Il principio di adeguatezza e proporzionalità impongono requisiti di ammissione congrui rispetto al conseguimento dell’oggetto dell’appalto, risultando invece irragionevole una previsione della lex specialis che consenta la non ammissione alla procedura di un professionista che abbia indicato solo rapporti “con Enti pubblici diversi dagli Enti territoriali locali e con Enti pubblici territoriali locali svolti per un periodo non corrispondente alla durata quinquennale, senza soluzione di continuità”.
A margine, la sezione rileva anche la violazione dei principi sul rimborso delle spese legali. Il rimborso delle spese legali, precisa il collegio di controllo, in favore dei dipendenti e degli amministratori pubblici, assolti per non avere commesso il fatto nell’ambito di un procedimento connesso con l’espletamento del servizio, deriva dal principio per cui non solo nei rapporti privati, ma anche in quelli pubblici, chi agisce per un interesse altrui non deve sopportare nella sua sfera personale gli effetti svantaggiosi di questa attività, bensì deve essere tenuto indenne sia dalle spese sostenute sia dai danni subiti per la fedele esecuzione del suo compito (C. conti, S.r. n 707/1991).
Con l’art. 7-bis del d.l. 19 giugno 2015, n. 78, convertito con modificazioni dalla legge 6 agosto 2015, n. 125, il legislatore ha recentemente riconosciuto questo diritto anche in favore degli amministratori locali “nel caso di conclusione del procedimento con sentenza di assoluzione o di emanazione di un provvedimento di archiviazione, in presenza dei seguenti requisiti: a) assenza di conflitto di interessi con l’ente amministrato; b) presenza di nesso causale tra funzioni esercitate e fatti giuridicamente rilevanti; c) assenza di dolo o colpa grave”. Purché ciò avvenga in situazione di invarianza finanziaria naturalmente.
L’insussistenza di conflitto d’interessi con l’Ente, condicio sine qua non della risarcibilità delle spese in argomento, richiede l’accertamento che i beneficiari del rimborso non abbiano tenuto comportamenti contrari ai doveri d’ufficio.
Solo le pronunce di assoluzione motivate per insussistenza del fatto o perché l’imputato non lo ha commesso, consentono di escludere in radice il conflitto d’interessi.

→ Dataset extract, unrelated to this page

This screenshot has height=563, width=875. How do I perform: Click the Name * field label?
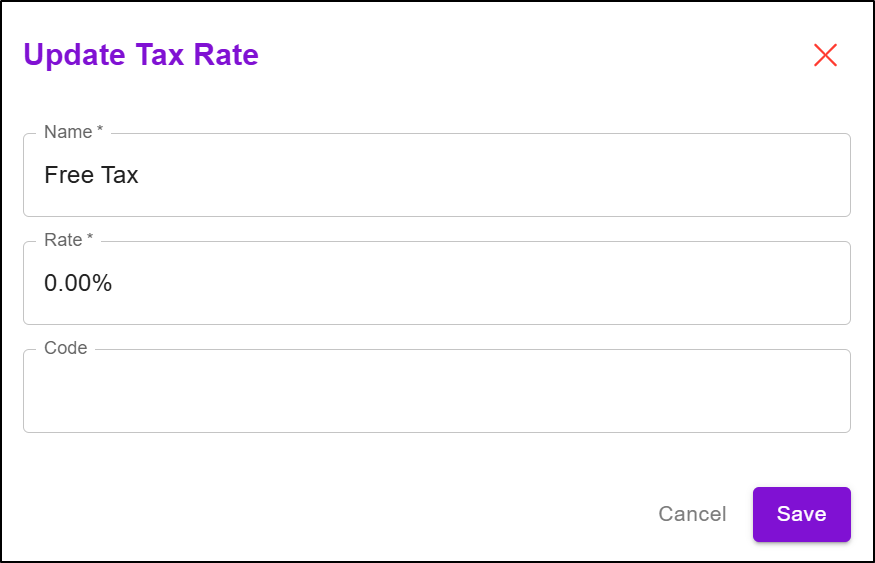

Qualora, invece, siano motivate ai sensi del comma 2, dell’art. 530, del c.p.p., che ricorre qualora “manca, è insufficiente o è contraddittoria la prova che il fatto sussiste, che l’imputato lo ha commesso, che il fatto costituisce reato o che il reato è stato commesso da persona imputabile”, occorre altresì verificare l’assenza del conflitto d’interessi con l’Ente pubblico imponendosi pertanto onere del responsabile del procedimento, prima di rimborsare le spese legali, effettuare un accertamento interno.